Stored records:
<<<<

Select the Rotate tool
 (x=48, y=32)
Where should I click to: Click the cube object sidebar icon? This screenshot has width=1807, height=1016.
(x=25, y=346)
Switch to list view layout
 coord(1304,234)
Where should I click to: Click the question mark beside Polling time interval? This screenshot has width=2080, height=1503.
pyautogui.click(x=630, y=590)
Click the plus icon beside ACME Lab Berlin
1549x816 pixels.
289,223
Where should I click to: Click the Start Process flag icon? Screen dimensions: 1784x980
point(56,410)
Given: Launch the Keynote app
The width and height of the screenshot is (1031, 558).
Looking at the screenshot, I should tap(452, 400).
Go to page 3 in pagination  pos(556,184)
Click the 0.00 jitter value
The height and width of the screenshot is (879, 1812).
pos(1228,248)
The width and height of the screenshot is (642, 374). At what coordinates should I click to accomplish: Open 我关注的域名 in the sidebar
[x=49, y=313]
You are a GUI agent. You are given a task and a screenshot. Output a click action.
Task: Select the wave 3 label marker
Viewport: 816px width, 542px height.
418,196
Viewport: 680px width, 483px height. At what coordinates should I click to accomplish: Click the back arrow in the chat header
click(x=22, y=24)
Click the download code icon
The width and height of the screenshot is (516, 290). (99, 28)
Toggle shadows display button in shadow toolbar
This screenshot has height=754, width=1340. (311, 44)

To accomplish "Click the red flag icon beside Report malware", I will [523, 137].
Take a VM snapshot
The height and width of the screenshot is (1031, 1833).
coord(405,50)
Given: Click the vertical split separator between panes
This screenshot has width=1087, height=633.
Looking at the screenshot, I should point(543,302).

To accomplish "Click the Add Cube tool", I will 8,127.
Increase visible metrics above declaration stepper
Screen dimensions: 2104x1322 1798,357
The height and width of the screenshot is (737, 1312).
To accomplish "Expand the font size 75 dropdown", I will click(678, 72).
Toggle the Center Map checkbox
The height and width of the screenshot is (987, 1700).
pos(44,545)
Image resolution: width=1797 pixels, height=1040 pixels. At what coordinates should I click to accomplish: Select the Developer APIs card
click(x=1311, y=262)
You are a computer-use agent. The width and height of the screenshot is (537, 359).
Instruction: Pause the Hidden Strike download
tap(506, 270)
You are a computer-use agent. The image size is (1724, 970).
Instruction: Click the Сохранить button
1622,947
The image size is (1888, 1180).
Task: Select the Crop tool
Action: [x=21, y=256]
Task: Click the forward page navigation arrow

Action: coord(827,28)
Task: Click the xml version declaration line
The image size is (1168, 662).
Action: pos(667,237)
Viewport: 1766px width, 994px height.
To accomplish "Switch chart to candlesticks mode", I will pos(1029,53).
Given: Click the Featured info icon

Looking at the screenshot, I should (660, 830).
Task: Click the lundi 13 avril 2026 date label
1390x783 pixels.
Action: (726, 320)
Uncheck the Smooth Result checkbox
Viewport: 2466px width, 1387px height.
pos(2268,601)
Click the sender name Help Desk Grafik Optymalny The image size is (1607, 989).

>>>>

_Work instruction:_
Put down all the data once more, exactly as it appears above.

_Exercise output:_
Select the Rotate tool
 (x=48, y=32)
Where should I click to: Click the cube object sidebar icon? This screenshot has width=1807, height=1016.
(x=25, y=346)
Switch to list view layout
 coord(1304,234)
Where should I click to: Click the question mark beside Polling time interval? This screenshot has width=2080, height=1503.
pyautogui.click(x=630, y=590)
Click the plus icon beside ACME Lab Berlin
1549x816 pixels.
289,223
Where should I click to: Click the Start Process flag icon? Screen dimensions: 1784x980
point(56,410)
Given: Launch the Keynote app
The width and height of the screenshot is (1031, 558).
Looking at the screenshot, I should tap(452, 400).
Go to page 3 in pagination  pos(556,184)
Click the 0.00 jitter value
The height and width of the screenshot is (879, 1812).
pos(1228,248)
The width and height of the screenshot is (642, 374). At what coordinates should I click to accomplish: Open 我关注的域名 in the sidebar
[x=49, y=313]
You are a GUI agent. You are given a task and a screenshot. Output a click action.
Task: Select the wave 3 label marker
Viewport: 816px width, 542px height.
418,196
Viewport: 680px width, 483px height. At what coordinates should I click to accomplish: Click the back arrow in the chat header
click(x=22, y=24)
Click the download code icon
The width and height of the screenshot is (516, 290). (99, 28)
Toggle shadows display button in shadow toolbar
This screenshot has height=754, width=1340. (311, 44)

To accomplish "Click the red flag icon beside Report malware", I will [523, 137].
Take a VM snapshot
The height and width of the screenshot is (1031, 1833).
coord(405,50)
Given: Click the vertical split separator between panes
This screenshot has width=1087, height=633.
Looking at the screenshot, I should point(543,302).

To accomplish "Click the Add Cube tool", I will 8,127.
Increase visible metrics above declaration stepper
Screen dimensions: 2104x1322 1798,357
The height and width of the screenshot is (737, 1312).
To accomplish "Expand the font size 75 dropdown", I will click(678, 72).
Toggle the Center Map checkbox
The height and width of the screenshot is (987, 1700).
pos(44,545)
Image resolution: width=1797 pixels, height=1040 pixels. At what coordinates should I click to accomplish: Select the Developer APIs card
click(x=1311, y=262)
You are a computer-use agent. The width and height of the screenshot is (537, 359).
Instruction: Pause the Hidden Strike download
tap(506, 270)
You are a computer-use agent. The image size is (1724, 970).
Instruction: Click the Сохранить button
1622,947
The image size is (1888, 1180).
Task: Select the Crop tool
Action: [x=21, y=256]
Task: Click the forward page navigation arrow

Action: coord(827,28)
Task: Click the xml version declaration line
The image size is (1168, 662).
Action: pos(667,237)
Viewport: 1766px width, 994px height.
To accomplish "Switch chart to candlesticks mode", I will pos(1029,53).
Given: Click the Featured info icon

Looking at the screenshot, I should (660, 830).
Task: Click the lundi 13 avril 2026 date label
1390x783 pixels.
Action: (726, 320)
Uncheck the Smooth Result checkbox
Viewport: 2466px width, 1387px height.
pos(2268,601)
Click the sender name Help Desk Grafik Optymalny The image size is (1607, 989).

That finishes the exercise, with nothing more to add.